* _DESCRIPTION OF THE TASK_
Duplicate the data below, beginning at the line that contains "What do you see at coordinates (1023, 357)" and stopping after the line that contains "assertive (529, 218)".

Items from a data source:
--

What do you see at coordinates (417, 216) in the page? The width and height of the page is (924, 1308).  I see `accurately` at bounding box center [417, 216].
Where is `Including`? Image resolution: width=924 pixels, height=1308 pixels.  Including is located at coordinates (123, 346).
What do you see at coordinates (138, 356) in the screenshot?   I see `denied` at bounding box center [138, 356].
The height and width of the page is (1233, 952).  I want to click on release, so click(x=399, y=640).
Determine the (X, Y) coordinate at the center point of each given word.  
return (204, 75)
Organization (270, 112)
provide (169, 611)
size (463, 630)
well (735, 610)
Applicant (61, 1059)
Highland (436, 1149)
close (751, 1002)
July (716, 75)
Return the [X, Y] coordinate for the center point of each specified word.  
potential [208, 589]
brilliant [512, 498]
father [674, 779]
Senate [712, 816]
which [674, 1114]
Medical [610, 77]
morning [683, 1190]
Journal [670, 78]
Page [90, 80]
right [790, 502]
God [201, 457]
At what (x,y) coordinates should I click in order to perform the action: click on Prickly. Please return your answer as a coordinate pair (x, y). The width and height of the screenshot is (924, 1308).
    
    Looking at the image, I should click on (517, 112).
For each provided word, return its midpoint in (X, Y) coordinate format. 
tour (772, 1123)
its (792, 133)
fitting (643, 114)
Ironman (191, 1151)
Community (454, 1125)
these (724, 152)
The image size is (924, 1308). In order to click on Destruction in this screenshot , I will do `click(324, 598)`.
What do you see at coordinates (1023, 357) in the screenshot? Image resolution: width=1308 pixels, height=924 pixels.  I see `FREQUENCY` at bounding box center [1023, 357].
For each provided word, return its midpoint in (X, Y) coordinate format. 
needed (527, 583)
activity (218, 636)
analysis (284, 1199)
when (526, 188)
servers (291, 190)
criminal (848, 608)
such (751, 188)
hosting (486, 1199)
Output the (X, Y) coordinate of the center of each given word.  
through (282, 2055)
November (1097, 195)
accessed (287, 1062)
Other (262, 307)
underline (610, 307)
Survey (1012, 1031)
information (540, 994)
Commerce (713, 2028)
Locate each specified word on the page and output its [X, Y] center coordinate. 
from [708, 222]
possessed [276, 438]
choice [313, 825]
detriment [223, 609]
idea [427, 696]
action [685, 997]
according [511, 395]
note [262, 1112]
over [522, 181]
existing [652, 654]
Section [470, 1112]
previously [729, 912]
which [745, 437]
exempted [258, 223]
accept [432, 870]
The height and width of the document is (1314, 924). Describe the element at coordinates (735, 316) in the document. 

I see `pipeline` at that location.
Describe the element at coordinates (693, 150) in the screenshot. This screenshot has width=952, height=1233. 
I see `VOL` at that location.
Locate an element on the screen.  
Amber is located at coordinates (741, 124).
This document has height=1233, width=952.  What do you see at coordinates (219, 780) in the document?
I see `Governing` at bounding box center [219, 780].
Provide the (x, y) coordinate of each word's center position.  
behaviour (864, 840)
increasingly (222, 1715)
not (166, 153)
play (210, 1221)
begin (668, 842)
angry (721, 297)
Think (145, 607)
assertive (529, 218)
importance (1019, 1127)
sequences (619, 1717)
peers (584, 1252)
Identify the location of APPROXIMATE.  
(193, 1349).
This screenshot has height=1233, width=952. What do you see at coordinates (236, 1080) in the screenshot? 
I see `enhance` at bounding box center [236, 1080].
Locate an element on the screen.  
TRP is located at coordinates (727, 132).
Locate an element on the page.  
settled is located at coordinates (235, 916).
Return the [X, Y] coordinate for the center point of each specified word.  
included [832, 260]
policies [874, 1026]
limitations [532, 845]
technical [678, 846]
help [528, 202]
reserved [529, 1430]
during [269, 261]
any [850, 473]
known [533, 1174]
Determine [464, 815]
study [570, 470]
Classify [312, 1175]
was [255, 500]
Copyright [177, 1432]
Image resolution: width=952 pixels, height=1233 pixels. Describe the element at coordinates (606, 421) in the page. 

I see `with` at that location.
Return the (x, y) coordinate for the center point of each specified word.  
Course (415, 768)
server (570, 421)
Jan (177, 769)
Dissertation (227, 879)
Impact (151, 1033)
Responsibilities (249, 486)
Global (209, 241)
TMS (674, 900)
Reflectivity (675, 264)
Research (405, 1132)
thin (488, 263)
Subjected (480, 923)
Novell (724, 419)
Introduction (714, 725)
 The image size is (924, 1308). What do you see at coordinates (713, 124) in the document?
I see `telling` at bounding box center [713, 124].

--

* _CORRECT RESULT_
What do you see at coordinates (1023, 357) in the screenshot? Image resolution: width=1308 pixels, height=924 pixels.  I see `FREQUENCY` at bounding box center [1023, 357].
For each provided word, return its midpoint in (X, Y) coordinate format. 
needed (527, 583)
activity (218, 636)
analysis (284, 1199)
when (526, 188)
servers (291, 190)
criminal (848, 608)
such (751, 188)
hosting (486, 1199)
Output the (X, Y) coordinate of the center of each given word.  
through (282, 2055)
November (1097, 195)
accessed (287, 1062)
Other (262, 307)
underline (610, 307)
Survey (1012, 1031)
information (540, 994)
Commerce (713, 2028)
Locate each specified word on the page and output its [X, Y] center coordinate. 
from [708, 222]
possessed [276, 438]
choice [313, 825]
detriment [223, 609]
idea [427, 696]
action [685, 997]
according [511, 395]
note [262, 1112]
over [522, 181]
existing [652, 654]
Section [470, 1112]
previously [729, 912]
which [745, 437]
exempted [258, 223]
accept [432, 870]
The height and width of the document is (1314, 924). Describe the element at coordinates (735, 316) in the document. 

I see `pipeline` at that location.
Describe the element at coordinates (693, 150) in the screenshot. This screenshot has width=952, height=1233. 
I see `VOL` at that location.
Locate an element on the screen.  
Amber is located at coordinates (741, 124).
This document has height=1233, width=952.  What do you see at coordinates (219, 780) in the document?
I see `Governing` at bounding box center [219, 780].
Provide the (x, y) coordinate of each word's center position.  
behaviour (864, 840)
increasingly (222, 1715)
not (166, 153)
play (210, 1221)
begin (668, 842)
angry (721, 297)
Think (145, 607)
assertive (529, 218)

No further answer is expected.